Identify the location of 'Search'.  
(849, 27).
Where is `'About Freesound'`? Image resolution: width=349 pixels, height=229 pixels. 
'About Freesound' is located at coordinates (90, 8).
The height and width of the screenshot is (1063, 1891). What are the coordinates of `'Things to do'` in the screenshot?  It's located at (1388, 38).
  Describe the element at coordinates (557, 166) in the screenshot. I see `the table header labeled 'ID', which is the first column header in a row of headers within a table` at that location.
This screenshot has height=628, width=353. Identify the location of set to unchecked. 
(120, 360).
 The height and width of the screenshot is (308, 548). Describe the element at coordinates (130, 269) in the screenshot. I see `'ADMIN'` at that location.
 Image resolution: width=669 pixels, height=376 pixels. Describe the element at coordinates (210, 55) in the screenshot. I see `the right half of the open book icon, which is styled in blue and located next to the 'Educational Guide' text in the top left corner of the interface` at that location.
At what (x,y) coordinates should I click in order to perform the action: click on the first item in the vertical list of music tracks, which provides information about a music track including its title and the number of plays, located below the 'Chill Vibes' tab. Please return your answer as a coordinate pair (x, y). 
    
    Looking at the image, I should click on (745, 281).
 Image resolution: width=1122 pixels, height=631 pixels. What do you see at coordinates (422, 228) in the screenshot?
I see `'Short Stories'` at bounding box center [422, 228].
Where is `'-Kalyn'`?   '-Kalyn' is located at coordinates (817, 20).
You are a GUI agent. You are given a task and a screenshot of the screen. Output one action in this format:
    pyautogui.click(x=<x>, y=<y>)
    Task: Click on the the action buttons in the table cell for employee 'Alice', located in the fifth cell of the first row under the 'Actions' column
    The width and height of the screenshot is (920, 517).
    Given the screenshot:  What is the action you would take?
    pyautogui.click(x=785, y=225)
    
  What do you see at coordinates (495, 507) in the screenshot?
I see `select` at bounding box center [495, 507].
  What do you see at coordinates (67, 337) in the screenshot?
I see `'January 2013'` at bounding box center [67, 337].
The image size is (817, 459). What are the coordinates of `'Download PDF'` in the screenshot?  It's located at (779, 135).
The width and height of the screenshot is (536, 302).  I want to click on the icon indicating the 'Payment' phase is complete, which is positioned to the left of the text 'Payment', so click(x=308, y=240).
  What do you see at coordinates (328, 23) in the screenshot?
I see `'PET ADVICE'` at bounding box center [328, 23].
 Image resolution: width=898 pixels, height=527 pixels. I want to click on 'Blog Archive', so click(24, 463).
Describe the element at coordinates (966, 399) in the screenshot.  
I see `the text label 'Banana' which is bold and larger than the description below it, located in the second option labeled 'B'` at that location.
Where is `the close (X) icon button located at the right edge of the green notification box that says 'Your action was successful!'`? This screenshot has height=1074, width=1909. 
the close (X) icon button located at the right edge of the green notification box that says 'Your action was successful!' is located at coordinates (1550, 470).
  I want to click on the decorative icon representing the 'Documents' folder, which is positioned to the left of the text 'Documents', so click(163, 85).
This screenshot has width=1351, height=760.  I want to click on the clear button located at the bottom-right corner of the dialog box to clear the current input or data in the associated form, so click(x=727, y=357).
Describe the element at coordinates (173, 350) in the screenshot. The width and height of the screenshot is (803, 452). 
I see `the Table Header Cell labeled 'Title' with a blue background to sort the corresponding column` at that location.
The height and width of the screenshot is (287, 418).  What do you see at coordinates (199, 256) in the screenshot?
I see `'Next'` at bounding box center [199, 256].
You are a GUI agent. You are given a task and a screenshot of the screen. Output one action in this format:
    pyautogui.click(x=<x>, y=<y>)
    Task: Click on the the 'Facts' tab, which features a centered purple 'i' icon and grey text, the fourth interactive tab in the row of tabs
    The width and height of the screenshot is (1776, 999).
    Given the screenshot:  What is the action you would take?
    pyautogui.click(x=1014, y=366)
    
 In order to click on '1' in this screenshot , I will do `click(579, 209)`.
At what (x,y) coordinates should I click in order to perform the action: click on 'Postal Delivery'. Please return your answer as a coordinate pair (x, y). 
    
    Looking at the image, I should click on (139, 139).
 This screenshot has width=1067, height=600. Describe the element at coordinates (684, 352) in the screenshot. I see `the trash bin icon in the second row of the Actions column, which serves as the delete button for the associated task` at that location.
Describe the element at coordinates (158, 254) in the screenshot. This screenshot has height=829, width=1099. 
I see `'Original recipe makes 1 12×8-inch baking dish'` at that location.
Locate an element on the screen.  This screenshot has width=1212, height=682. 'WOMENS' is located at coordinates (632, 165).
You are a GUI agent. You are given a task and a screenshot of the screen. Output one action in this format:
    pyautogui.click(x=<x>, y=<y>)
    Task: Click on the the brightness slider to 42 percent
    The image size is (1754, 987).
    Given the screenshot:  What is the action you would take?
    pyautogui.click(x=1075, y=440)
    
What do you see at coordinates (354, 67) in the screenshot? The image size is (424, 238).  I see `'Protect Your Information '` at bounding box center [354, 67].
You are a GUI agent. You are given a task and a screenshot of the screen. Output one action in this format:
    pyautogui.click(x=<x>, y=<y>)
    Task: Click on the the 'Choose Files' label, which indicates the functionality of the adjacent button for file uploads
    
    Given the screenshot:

(Stated exercise) Copy the data word for word, from the line with "What do you see at coordinates (495, 507)" to the line with "Image resolution: width=898", both of those lines included.

(Exercise output)
  What do you see at coordinates (495, 507) in the screenshot?
I see `select` at bounding box center [495, 507].
  What do you see at coordinates (67, 337) in the screenshot?
I see `'January 2013'` at bounding box center [67, 337].
The image size is (817, 459). What are the coordinates of `'Download PDF'` in the screenshot?  It's located at (779, 135).
The width and height of the screenshot is (536, 302).  I want to click on the icon indicating the 'Payment' phase is complete, which is positioned to the left of the text 'Payment', so click(x=308, y=240).
  What do you see at coordinates (328, 23) in the screenshot?
I see `'PET ADVICE'` at bounding box center [328, 23].
 Image resolution: width=898 pixels, height=527 pixels. I want to click on 'Blog Archive', so click(24, 463).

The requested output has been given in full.